One million Iraqi children ‘have lost out on education under Islamic State’
Children in conflicts, Education in emergencies
Save The Children says many children have been denied an education for the past two years - forced out of school or made to take an extremist curriculum designed to turn them into fighters.
One million children living under the rule of Islamic State in Iraq have been denied a normal education, Save The Children has said.
They have either been out of school or forced to learn from extremist teachings designed to brainwash them into becoming fighters.
A father of five called Hamid said: “They would tell children how to make bombs. When children came out from the school there was a big TV in the garden where they were showing propaganda: how to kill and how to make suicide bombs and how to cut heads off.”
As Iraqi and Kurdish forces continue to battle with Islamic State (ISIL) for control of Iraq’s second largest city Mosul, the number of people displaced by fighting since the offensive was launched on October 17 has climbed to around 34,000.
Hundreds of thousands more people in and around the Mosul area could be displaced as fighting continues and many have already fled to refugee camps.
ISIL took control of large areas of northern and western Iraq in 2014. It is estimated that around three million people in Iraq were living under their control at the end of last year, according to the 2016 Iraq Humanitarian Response Plan.
With around 35% of the Iraqi population of school age, Save The Children estimates that 1,050,000 children in ISIL-held areas were either not going to school or attending schools controlled by the terror group.
The United Nations children’s agency UNICEF said recently that almost 10% of Iraqi children – more than 1.5 million – have been forced to flee their homes because of violence since 2014. Nearly one in five schools is closed due to conflict, UNICEF added.
Save The Children runs Jad’ah camp near Qayyarah, which is about 20 miles south of Mosul.
Hamid (not his real name) said only boys were allowed to go to school and many parents did their best to protect them by keeping them at home, despite pressure from ISIL.
He added: “We told them… you should not believe it. This is not the right Islam. We were guiding our children to make sure they didn’t believe everything they were taught.”
A father-of-four called Karim said children as young as 12 were recruited at school to fight. He added: “Some children told me that ISIL used to take them to their base for 40 days to train them and to tell them that it’s Halaal (permissable) to kill army people.
“They used to take about 50 to 100 children for each programme. A lot of children obeyed ISIL and then they were killed in fighting.
His four children lived in constant fear and Karim said he was frustrated at having to keep them away from school in order to protect them.
He added: “It’s difficult for my girls.
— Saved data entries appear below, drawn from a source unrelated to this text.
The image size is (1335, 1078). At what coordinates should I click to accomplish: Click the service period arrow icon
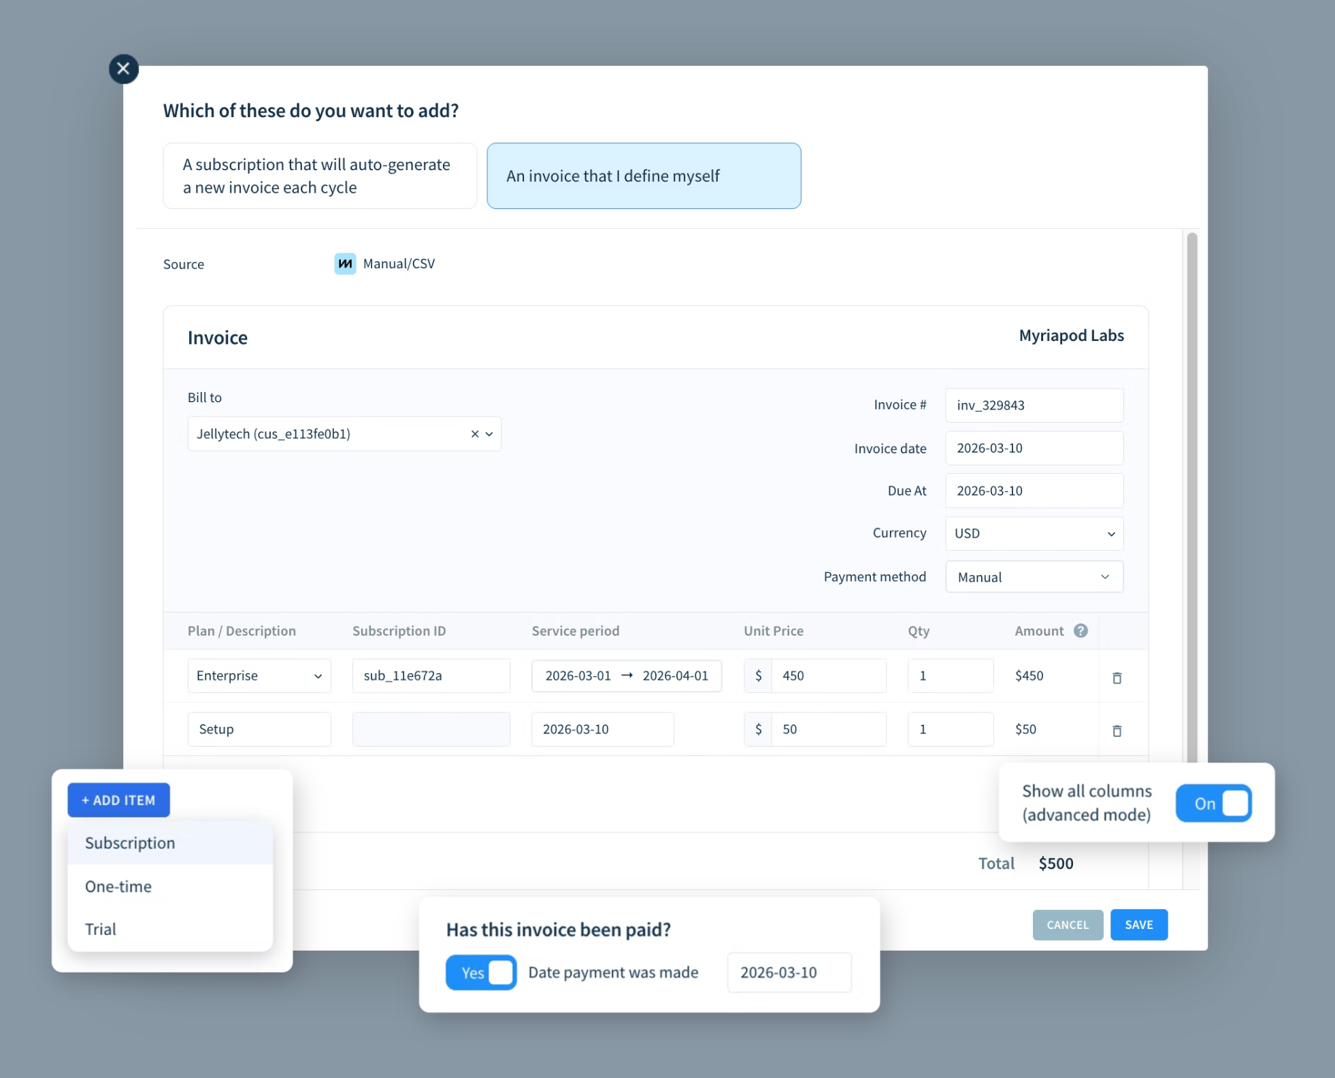627,675
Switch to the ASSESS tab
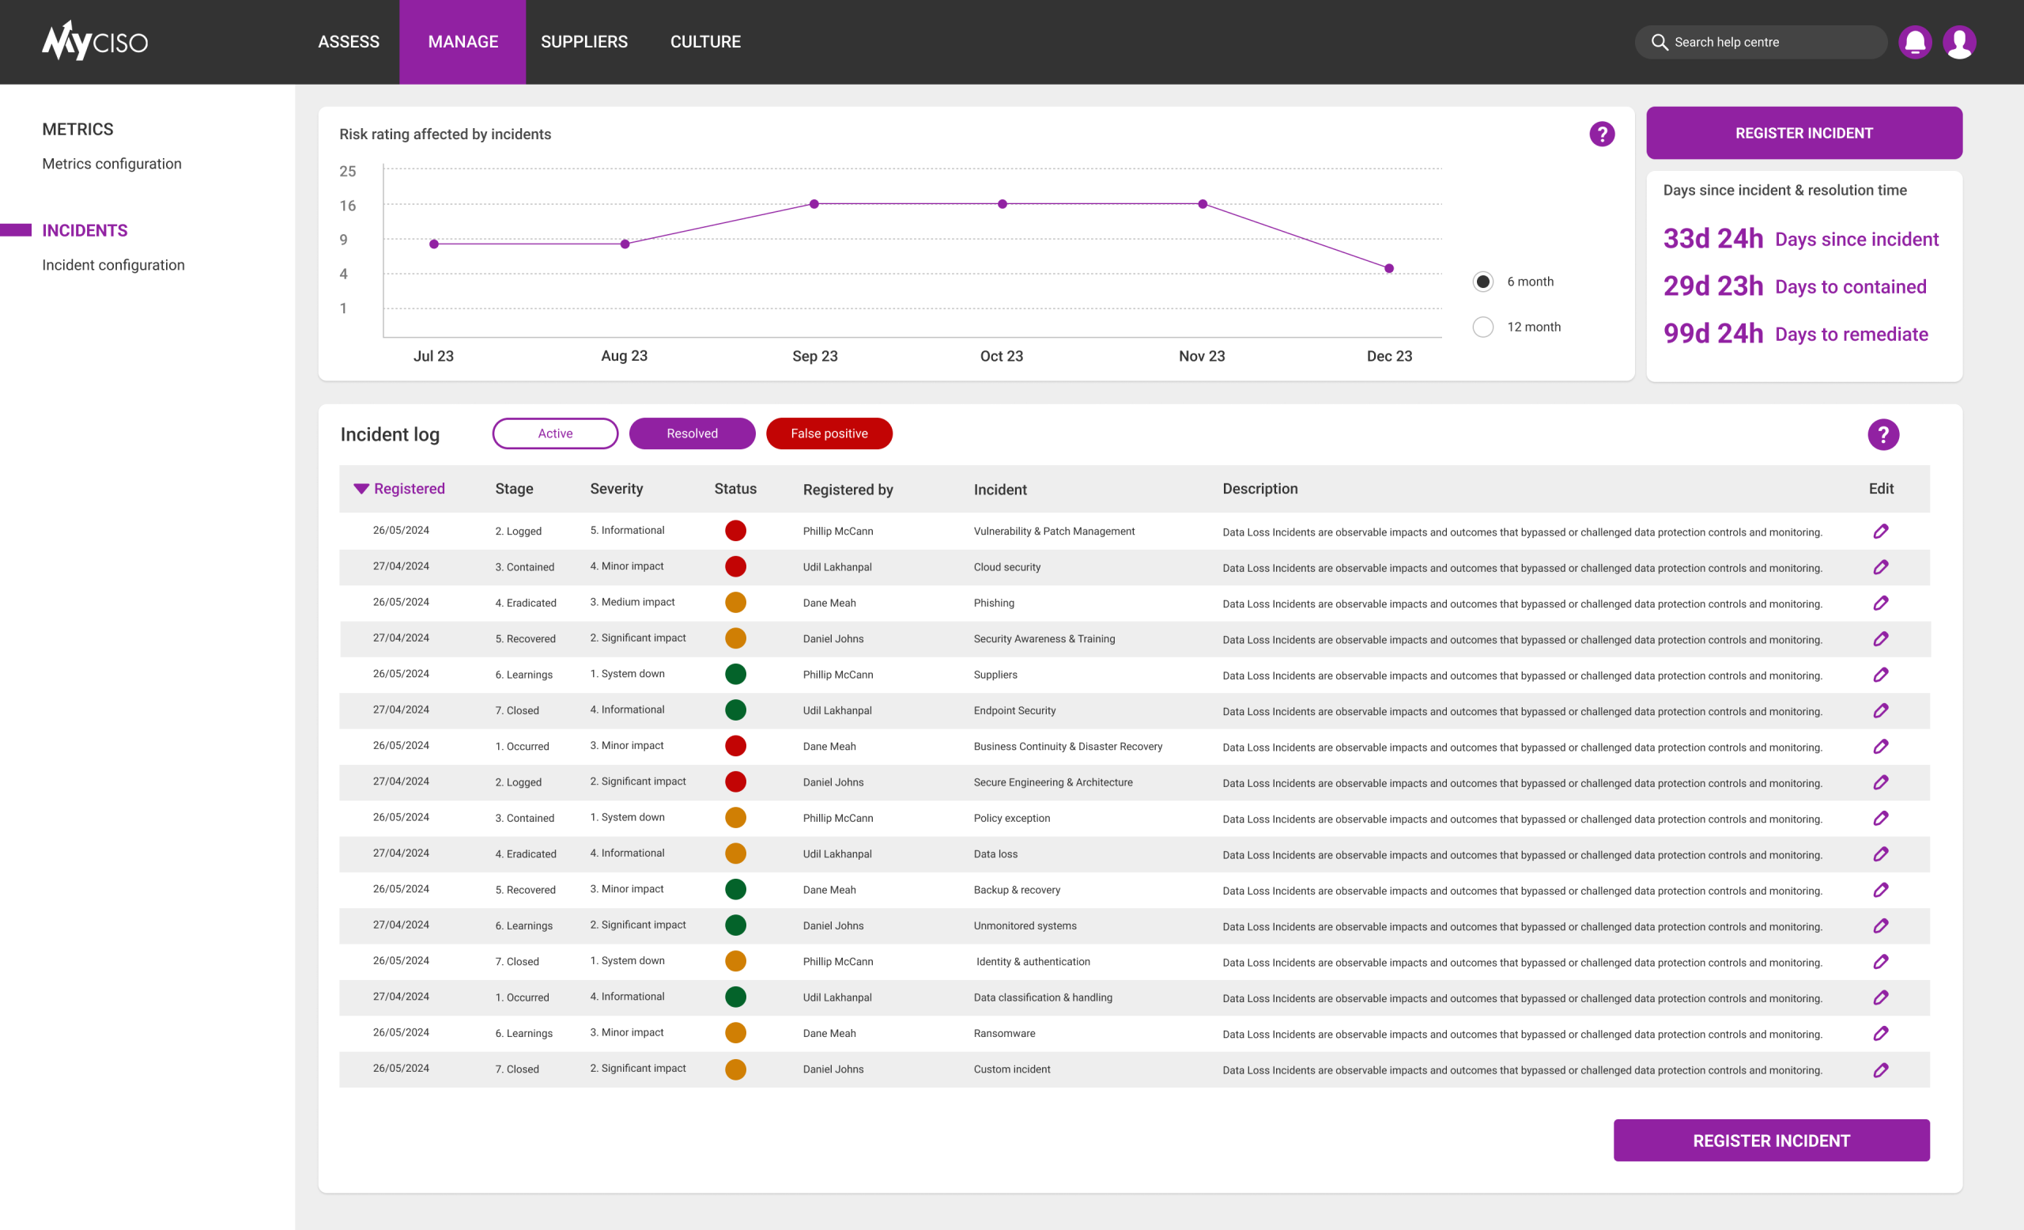The image size is (2024, 1230). coord(348,42)
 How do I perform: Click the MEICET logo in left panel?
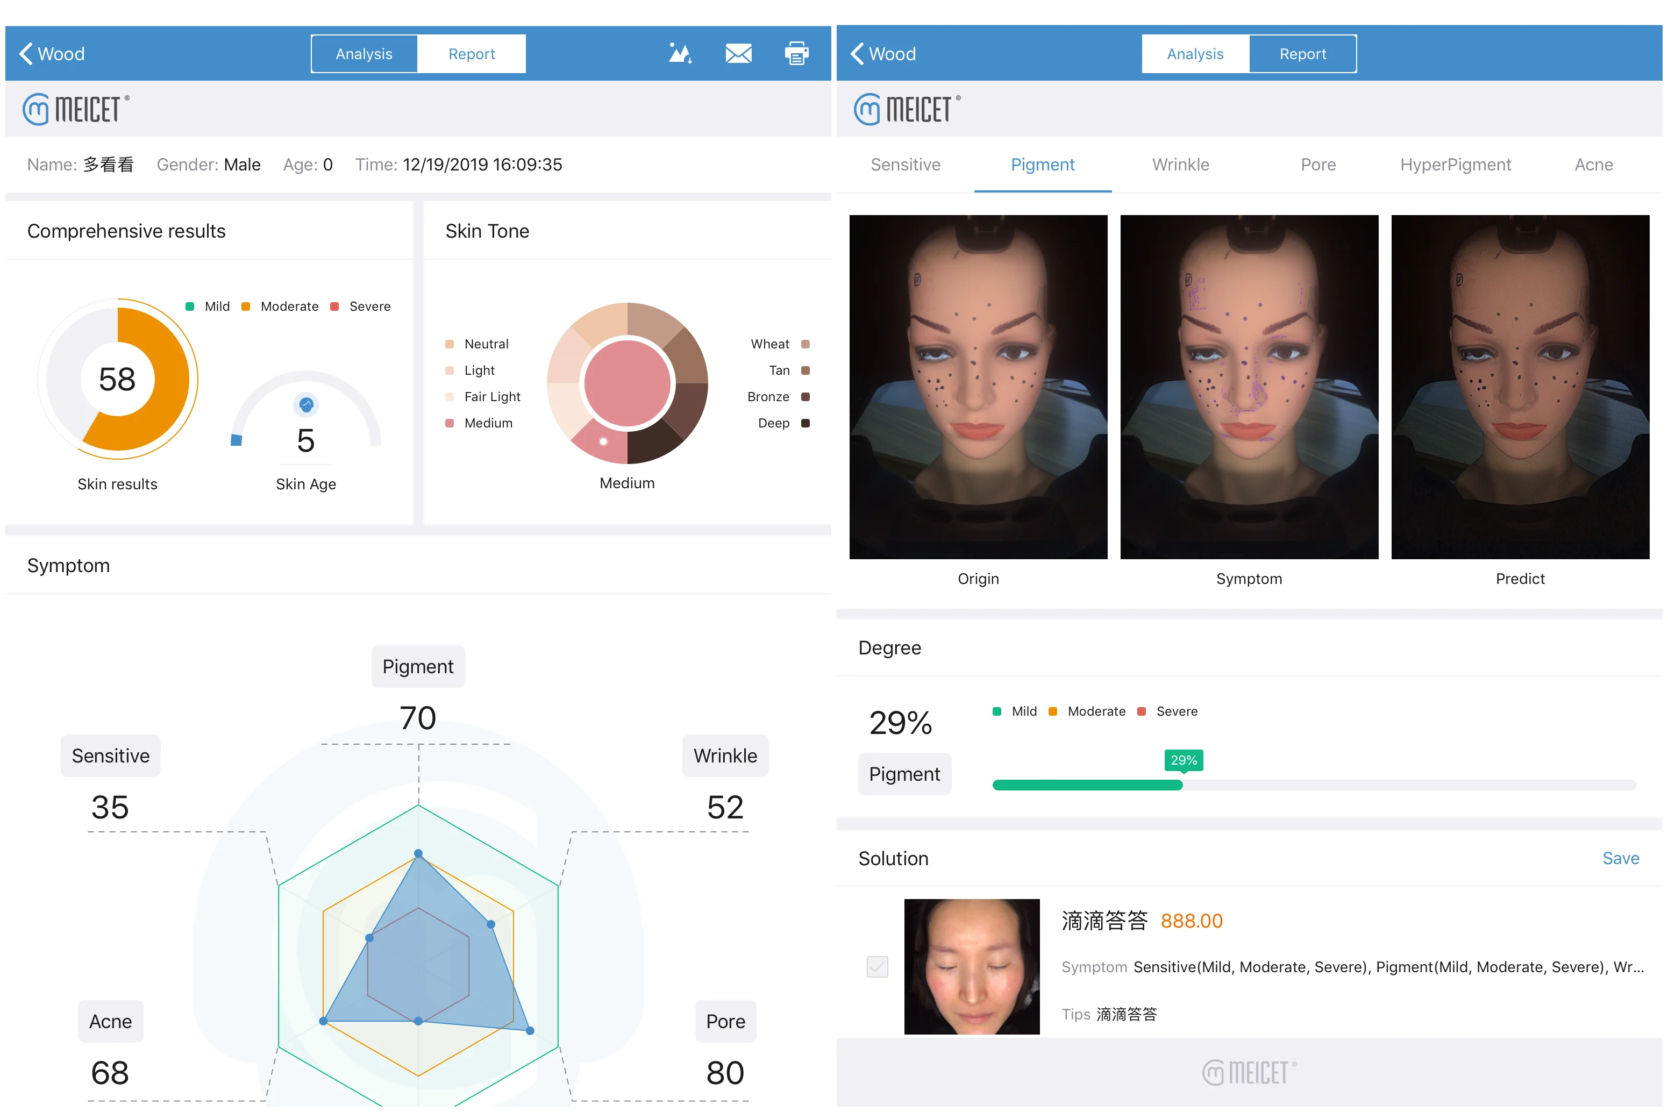pos(76,109)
They were very scared, crying all the time, shaking. I want my children to get educated and get a job. The most important thing for them is to read and to write.”
Save The Children said more than 1000 families are living at the camp, where the charity has built temporary classrooms to get children back into education as quickly as possible.
Maurizio Crivellaro, Save the Children Iraq country director, said: “Innocent children should never be exposed to this kind of instruction at school. Getting them back into a safe and positive school environment is critical to starting the recovery process and giving them hope for their future.
I want my children to get educated and get a job. The most important thing for them is to read and to write. Karim, father of four at Jad’ah camp
“As soon as we set the classrooms up, they were already gathering outside and peering in curiously. Judging by the big smiles on their faces, they knew this is how school should be and they were excited to get back to normal.”
Teachers are running recreational activities and games for the children, before teaching them basic literacy and numeracy.
The children are also introduced to the Iraqi curriculum, with support from the affected communities and the Ninewa Directorate of Education (DoE).
Crivellaro said some children had never been to school and would need extra support.
He added: “All displaced children will need to attend non-formal or catch up classes for at least the next few months before they are reassessed and referred to formal schools depending on their performance, and as per guidance and support from the DoE.
“Children and parents tell us that during times of crisis, education is their priority. They tell us it’s the key to their future and it can’t be delayed. These children have missed out on enough of their childhoods.”
Last month Theirworld sent a message to world leaders meeting in Paris, urging the international community to get children back into education as quickly as possible once Mosul is retaken.
“It’s going to be really important to the half a million children living in the city that they are able to return to school,” said Fiona Duggan, Senior Project Manager at Theirworld.
She added: “For the children of Mosul, education is hope. It’s a way out of the suffering. A way to rebuild their lives.”
UNICEF says more than 500,000 Iraqi children are estimated to be at work rather than at school as violence and displacement hurts the income of millions of families.